His instrument of choice was the file. It was about twelve inches long and solid iron. He insinuated it between the clasp and the body of the trunk and braced his legs against the trunk itself to try to lever it free. The side of the trunk buckled with the force of it, but the clasp remained firmly attached.

I sat on the trunk and added my heel and the strength of one leg, to try to gain more leverage. The scream of metal under stress filled the room, and there was some movement of the rivets that attached the clasp to the trunk. Enough for me to be able to force the head of the screwdriver between the two and hammer it down. The panel welded to the clasp buckled, and with two of us now exerting leverage at different points, the whole thing bent outwards, protesting all the time, until finally it gave. Jeff fell backwards and the padlock dropped to the floor.

I threw back the lid of the trunk. Me and Jeff, and Dave and Luke, all crowded round to look inside. If we had expected it to be crammed full of heroin we were disappointed.

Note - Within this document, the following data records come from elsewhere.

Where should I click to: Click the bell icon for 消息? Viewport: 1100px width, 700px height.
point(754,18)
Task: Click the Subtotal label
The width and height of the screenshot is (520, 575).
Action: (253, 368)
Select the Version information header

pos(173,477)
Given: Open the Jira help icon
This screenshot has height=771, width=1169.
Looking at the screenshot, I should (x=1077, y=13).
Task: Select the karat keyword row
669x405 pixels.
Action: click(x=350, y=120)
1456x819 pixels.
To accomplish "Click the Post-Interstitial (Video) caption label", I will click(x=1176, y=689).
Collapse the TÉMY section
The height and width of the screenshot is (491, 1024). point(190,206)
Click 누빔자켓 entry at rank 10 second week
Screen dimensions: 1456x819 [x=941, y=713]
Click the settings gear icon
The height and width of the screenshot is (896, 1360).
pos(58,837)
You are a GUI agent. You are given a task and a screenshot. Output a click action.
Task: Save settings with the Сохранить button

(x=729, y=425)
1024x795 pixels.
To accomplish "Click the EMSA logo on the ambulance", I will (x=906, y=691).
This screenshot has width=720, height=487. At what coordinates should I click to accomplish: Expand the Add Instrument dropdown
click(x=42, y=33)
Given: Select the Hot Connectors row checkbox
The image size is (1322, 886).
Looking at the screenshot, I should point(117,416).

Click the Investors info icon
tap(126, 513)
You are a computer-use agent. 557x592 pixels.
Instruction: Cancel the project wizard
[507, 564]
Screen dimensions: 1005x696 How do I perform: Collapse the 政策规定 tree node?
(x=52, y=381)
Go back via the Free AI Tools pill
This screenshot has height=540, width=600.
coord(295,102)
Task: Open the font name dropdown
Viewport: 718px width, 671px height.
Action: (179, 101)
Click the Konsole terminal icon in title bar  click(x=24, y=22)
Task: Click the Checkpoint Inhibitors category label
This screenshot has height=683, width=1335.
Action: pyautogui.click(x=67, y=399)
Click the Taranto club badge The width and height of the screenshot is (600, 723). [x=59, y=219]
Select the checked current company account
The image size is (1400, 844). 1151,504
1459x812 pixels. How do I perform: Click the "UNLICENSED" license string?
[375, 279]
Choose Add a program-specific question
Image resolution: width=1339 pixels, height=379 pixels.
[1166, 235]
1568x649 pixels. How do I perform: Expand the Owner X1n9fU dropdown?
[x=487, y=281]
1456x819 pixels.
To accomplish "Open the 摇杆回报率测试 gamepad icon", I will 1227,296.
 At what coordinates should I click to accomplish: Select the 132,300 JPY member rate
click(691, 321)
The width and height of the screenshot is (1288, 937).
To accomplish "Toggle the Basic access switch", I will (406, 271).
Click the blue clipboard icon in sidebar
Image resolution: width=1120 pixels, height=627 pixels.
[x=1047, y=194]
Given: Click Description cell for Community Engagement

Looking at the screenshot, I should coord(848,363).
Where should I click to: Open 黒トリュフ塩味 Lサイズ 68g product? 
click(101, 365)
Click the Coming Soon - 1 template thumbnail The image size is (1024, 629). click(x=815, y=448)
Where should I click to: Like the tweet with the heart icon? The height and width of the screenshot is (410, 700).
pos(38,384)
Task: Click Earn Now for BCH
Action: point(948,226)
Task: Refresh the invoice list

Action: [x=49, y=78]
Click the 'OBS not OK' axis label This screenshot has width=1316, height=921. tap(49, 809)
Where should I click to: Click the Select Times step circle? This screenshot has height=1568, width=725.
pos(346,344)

It was almost empty, except for a single, clear plastic bag sealed with sticky tape and filled with a white powdered substance. It was about the size of a two-pound bag of sugar. The bottom of the trunk was littered with small resealable plastic sachets, all empty. There was a small set of scales, a spectacles case that opened to reveal several unused syringes, and a black cloth bag with a string threaded through the open end of it, gathered and tied in a bow. I untied it and pulled the bag open to lift out two wads of banknotes. Fives, tens and twenties.

‘Jees!’ Dave’s voice came in a breath that seemed to fill the room. ‘Must be a couple of hundred quid in there if there’s a penny.’